Each LanguageCluster maps 1:1 to a namespace. The namespace is created and owned by the cluster resource — deleting the LanguageCluster deletes the namespace and everything in it.

apiVersion: langop.io/v1alpha1
kind: LanguageCluster
metadata:
  name: production-agents   # → namespace: production-agents
spec: {}

All namespace-scoped resources (LanguageAgent, LanguageModel, LanguageTool, LanguagePersona) are deployed into this namespace.

Shared Gateway

Every cluster runs exactly one LiteLLM proxy. It aggregates all LanguageModel resources in the namespace into a single OpenAI-compatible endpoint. Agents connect to it via the MODEL_ENDPOINT environment variable:

MODEL_ENDPOINT=http://gateway.<namespace>.svc.cluster.local:8000

Credentials never leave the gateway pod. Agents send model names and prompts; the gateway holds the API keys and routes to the correct upstream provider.

When the model list changes, the gateway restarts with the updated configuration. No agent redeploy is required.

Network Isolation

By default, agents in a cluster can communicate with each other and with the shared gateway, but not with arbitrary external hosts.
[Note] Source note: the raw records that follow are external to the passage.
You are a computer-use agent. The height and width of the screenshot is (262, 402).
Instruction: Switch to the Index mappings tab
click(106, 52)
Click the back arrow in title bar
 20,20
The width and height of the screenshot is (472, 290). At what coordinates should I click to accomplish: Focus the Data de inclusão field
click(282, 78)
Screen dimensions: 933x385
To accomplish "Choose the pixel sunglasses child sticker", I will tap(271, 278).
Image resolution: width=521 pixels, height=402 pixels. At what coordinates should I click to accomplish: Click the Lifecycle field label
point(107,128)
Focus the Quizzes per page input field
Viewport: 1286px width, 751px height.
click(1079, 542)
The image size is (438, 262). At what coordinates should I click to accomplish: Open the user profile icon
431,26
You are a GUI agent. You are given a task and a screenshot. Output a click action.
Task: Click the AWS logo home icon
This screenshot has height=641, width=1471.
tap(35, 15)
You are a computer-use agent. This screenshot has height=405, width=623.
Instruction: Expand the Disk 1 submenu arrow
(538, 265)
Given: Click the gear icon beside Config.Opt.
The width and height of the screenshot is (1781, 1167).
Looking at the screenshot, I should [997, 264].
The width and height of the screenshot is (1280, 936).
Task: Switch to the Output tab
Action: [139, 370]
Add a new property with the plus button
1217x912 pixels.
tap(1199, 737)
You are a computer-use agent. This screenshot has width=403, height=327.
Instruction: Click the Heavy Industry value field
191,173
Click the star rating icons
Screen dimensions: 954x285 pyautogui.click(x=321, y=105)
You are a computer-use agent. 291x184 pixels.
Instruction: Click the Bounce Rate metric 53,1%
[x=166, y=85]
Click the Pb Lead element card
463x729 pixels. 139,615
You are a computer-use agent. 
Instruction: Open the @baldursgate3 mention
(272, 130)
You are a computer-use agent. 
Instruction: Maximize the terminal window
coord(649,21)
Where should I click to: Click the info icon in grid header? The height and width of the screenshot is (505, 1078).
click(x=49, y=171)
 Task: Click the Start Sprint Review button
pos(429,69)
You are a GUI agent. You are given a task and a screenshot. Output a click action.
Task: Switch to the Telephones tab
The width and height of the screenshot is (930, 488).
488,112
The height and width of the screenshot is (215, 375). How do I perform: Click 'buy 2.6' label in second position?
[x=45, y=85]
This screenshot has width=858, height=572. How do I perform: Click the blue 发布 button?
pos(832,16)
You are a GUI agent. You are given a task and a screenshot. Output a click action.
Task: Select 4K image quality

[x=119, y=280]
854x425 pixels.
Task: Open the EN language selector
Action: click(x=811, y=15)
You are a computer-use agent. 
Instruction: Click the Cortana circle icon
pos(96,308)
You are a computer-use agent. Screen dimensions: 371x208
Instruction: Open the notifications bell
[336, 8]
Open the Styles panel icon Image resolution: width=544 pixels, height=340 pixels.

Additional ingress and egress rules are configured on the cluster and applied as built-in rules to every agent's NetworkPolicy.

Allow HTTPS egress to upstream APIs:

spec:
  networkPolicies:
    egress:
      - to:
          - cidr: "0.0.0.0/0"
        ports:
          - port: 443

Allow egress by DNS name (requires Cilium):

spec:
  networkPolicies:
    egress:
      - to:
          - dns:
              - "api.anthropic.com"
              - "api.openai.com"
        ports:
          - port: 443

Restrict ingress to agents in a named group:

spec:
  networkPolicies:
    ingress:
      - from:
          - group: data-pipeline
        ports:
          - port: 8080

See LanguageCluster API Reference for the full NetworkPeer field reference.

Capacity Limits

Enforce hard limits on how many resources can be created in the namespace:

spec:
  capacity:
    maxAgents: 10
    maxModels: 5
    maxCPU: "8"
    maxMemory: 16Gi

The operator creates a ResourceQuota named langop-quota in the namespace. Current usage is reflected in status.capacity.

Gateway Customization

spec:
  gateway:
    deployment:
      replicas: 2
      resources:
        requests:
          cpu: 100m
          memory: 256Mi
        limits:
          cpu: 500m
          memory: 512Mi

All standard Kubernetes deployment fields are supported: nodeSelector, affinity, tolerations, topologySpreadConstraints, env, envFrom, volumes, and volumeMounts.